The hubris of the Toronto Maple Leafs to try and compete with their current blue-line is almost unbelievable.
The odds of the Toronto Maple Leafs winning the Stanley Cup with their blue-line as currently constituted are basically zero.
They do not have a legitimate #1 defender, and no one on the roster who looks like they have the potential to step up and become one.
Their highest upside player is Liljegren, whom the coach has benched in each of the last playoff seasons.
They can’t make up for their lack of elite players with depth because they don’t have any. They seriously seem to think they can get away with playing John Klingberg in the top-four.
They can’t.
Guys who were previously the worst player on the worst team in hockey do not, at age 31, get any better. His career is over and signing him to a $4 million dollar contract will prove to have been a bad decision.
There is only one solution to this problem, and you can thank Fraser Minten for making it possible.
He has been one of the best 20 players in camp and made the Toronto Maple Leafs, on merit at least.
Minten Making the Toronto Maple Leafs Allows Them to Trade Nyander
This doesn’t mean he’ll stick in the NHL.
The NHL has an unreasonable and unscientific fetish for experience and so teams generally will take a terrible bottom-of-the-lineup veteran with little to no upside over a 19 year old, unless absolutely forced.
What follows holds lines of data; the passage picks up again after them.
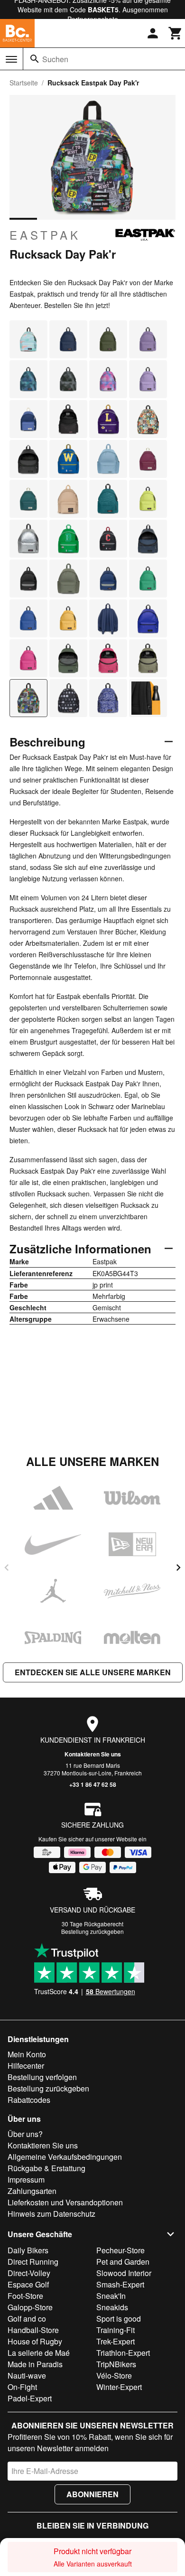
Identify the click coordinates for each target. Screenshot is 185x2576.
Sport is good (118, 2318)
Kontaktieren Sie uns (93, 1754)
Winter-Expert (119, 2386)
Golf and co (27, 2318)
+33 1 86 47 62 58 (92, 1784)
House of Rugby (35, 2341)
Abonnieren (92, 2494)
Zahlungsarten (32, 2190)
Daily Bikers (28, 2250)
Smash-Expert (120, 2284)
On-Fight (22, 2386)
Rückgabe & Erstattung (46, 2168)
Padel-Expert (30, 2398)
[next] (178, 1567)
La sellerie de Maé (39, 2352)
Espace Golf (28, 2284)
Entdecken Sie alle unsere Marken (93, 1672)
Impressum (26, 2179)
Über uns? (25, 2133)
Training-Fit (115, 2329)
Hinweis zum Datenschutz (51, 2213)
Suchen (55, 59)
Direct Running (33, 2261)
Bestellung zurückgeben (92, 1931)
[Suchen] (34, 59)
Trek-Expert (115, 2341)
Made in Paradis (35, 2364)
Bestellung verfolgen (42, 2077)
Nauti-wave (27, 2375)
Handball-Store (33, 2329)
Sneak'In (111, 2295)
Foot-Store (25, 2295)
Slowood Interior (123, 2273)
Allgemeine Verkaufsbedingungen (65, 2156)
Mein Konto (27, 2054)
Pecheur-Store (120, 2250)
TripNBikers (116, 2364)
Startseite (23, 82)
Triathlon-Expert (123, 2352)
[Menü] (11, 59)
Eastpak (45, 235)
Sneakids (112, 2307)
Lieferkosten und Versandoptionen (65, 2202)
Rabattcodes (29, 2099)
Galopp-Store (30, 2307)
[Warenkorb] (175, 33)
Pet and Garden (122, 2261)
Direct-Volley (29, 2273)
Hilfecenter (26, 2065)
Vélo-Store (114, 2375)
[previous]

Additionally, instead of seeing a useful roster piece who makes the league-minimum, teams tend to worry about burning a year of the entry-level deal.
All this makes it unlikely that Minten will be a Toronto Maple Leafs player after the tenth game of the season, if he even makes it that far.
However, since he is clearly ready for NHL minutes, and since the Leafs clearly have a glaring weakness on defense, his ascention might create an opportunity they wouldn’t otherwise have.
The Leafs started William Nylander at centre this preseason mostly because their depth is so weak that otherwise they are forced to use David Kampf at 3C.
Minten changes everything. If he can centre a line with Max Domi and Nick Robertson/Calle Jarnkrok and win his minutes, the Leafs can forget about Nylander at centre and trade him for a defenseman.
Now, I’m not crazy about trading Nylander and for the last five years I’ve basically mocked all trade proposals that included him.
However, back then, the Leafs had Rielly, Muzzin and Brodie all in their primes. The years have changed that, and instead of having 3 x star defenders, the Leafs aren’t sure to have a single one.
Trading from a position of strength to address a position of weakness is exactly what you’re supposed to do. Having 3 x Elite Forwards is awesome, but when you have don’t have any star defenders it becomes a luxury you can no longer indulge in.
The time to trade Nylander was probably earlier this summer, but with him currently unsigned and the blue-line looking weaker than ever, Frazer Minten has perhaps eliminated any excuse for keeping him.